The letter's signers include council members, county supervisors and state lawmakers from Marin to Santa Clara counties and Half Moon Bay to Oakland. Eight sit on the 27-member San Francisco Bay Conservation and Development Commission, which would need to issue a permit for the project, located between Seaport Boulevard and Marsh Road east of Highway 101.

Despite the pressure, at least two Redwood City council members said they intend to stick with the council's plan to prepare an environmental impact report to get as much information as possible before deciding the best use for the site. The city plans to hire an environmental consultant this summer.

"I understand their position. They're very passionate about the Bay. They don't want anything built, period," said Redwood City Mayor Jeff Ira. "My responsibility is to take the application and to process it just like any other application and to make an intelligent and scientific decision, which I need the EIR to be able to make the full analysis."

"I think it's our role as a city council to fulfill our obligation, to review the application, to go through the process," added Vice Mayor Alicia Aguirre.

But former Assemblywoman Lieber said the Saltworks proposal — which also includes constructing 1 million square feet of office space, 50 acres of sports fields and 436 acres of wetlands restoration — is "entirely inappropriate for the Bay Area."

Building on the salt flats "just doesn't make sense environmentally, economically," said Lieber, also a former Mountain View mayor. "It's just not the direction the Bay Area has been moving in."

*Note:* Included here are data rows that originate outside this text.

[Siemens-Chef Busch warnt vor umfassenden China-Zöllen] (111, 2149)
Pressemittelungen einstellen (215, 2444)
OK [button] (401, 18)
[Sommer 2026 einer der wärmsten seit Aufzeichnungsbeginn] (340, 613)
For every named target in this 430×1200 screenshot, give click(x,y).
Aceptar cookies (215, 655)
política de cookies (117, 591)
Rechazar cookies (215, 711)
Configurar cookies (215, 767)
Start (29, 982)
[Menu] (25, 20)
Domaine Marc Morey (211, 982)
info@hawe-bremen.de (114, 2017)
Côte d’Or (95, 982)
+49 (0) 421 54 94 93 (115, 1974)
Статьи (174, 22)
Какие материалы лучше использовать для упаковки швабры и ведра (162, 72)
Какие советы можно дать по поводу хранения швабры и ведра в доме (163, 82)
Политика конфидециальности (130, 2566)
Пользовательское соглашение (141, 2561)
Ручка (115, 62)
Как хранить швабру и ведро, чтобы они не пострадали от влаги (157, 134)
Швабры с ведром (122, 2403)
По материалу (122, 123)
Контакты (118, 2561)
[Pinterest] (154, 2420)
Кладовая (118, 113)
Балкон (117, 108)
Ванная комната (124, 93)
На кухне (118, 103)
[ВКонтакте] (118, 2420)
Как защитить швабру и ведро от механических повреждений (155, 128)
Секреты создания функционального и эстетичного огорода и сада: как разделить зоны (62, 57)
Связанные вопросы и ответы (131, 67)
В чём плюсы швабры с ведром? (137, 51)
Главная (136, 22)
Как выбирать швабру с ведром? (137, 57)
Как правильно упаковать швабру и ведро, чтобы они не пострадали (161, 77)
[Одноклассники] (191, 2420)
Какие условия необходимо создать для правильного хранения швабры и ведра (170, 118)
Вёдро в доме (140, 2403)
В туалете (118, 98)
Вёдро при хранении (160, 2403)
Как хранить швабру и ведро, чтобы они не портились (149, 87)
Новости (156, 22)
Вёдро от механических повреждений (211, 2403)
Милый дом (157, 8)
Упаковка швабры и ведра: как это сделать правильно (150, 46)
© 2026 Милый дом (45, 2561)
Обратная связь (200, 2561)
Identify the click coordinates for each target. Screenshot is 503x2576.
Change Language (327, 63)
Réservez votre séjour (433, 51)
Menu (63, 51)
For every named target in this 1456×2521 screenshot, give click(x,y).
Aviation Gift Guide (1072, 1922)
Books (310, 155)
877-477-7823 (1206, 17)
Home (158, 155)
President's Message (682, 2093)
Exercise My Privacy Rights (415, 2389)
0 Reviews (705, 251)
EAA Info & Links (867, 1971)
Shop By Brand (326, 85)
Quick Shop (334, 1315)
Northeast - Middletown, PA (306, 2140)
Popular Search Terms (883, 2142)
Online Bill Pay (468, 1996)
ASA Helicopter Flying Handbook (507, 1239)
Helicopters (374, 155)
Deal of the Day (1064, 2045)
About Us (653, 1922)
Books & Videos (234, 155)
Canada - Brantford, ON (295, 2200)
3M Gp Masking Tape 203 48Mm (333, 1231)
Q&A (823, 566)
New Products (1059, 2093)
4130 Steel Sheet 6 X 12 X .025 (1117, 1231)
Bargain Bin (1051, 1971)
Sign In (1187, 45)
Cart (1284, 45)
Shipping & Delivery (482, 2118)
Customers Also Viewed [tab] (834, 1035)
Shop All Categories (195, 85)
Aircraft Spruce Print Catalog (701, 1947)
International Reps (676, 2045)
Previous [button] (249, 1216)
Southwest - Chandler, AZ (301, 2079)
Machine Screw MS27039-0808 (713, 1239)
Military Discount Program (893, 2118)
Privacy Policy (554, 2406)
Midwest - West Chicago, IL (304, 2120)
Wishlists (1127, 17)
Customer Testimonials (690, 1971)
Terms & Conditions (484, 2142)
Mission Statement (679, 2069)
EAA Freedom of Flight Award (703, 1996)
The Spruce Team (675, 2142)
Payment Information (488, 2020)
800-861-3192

The joint letter illustrates the regional attention commanded by the Saltworks proposal, which was first submitted to the city last May. "The point these elected officials wanted to make is this isn't just an issue for Redwood City," said David Lewis, executive director of Save the Bay.

DMB spokesman Pete Hillan said the company was "disappointed" by the letter, adding that none of the signers have visited the site or contacted the developer.

"We wish they would be better informed and they wouldn't seek to circumvent an open and transparent process," Hillan said.

DMB also announced Thursday its development plans have been endorsed by several business-oriented Peninsula groups, including the San Mateo County Economic Development Association, the Redwood City Chamber of Commerce, the Peninsula Coalition and the Silicon Valley Leadership Group.

DMB Vice President John Bruno said in a statement that the endorsements are "powerful evidence that we are taking the right approach to solving one of the region's most pressing economic issues."

Barbara Valley, 64, a longtime resident of Redwood City who watched the press conference, said she supports the city's decision to continue studying the application.

"I think the process should continue," Valley said. "We need more information. I haven't decided yet."

But Menlo Park Council Member Fergusson said the officials wanted "to send a strong signal to Cargill today that developing these wetlands is not acceptable." Menlo Park passed an resolution earlier this month opposing the Cargill project.

Save the Bay says the Saltworks project would be 17 times larger than any Bay fill development approved since the 1960s, when state and federal agencies began regulating shoreline development. DMB contends the 1,436 acres are an industrial site, not part of the Bay, Hillan said.

Lieber said she plans to continue fighting the Saltworks plan and any actions the council takes to keep moving it forward.

"Everyone I've talked to is really incredulous when they find out how far this proposal has gotten," Lieber said.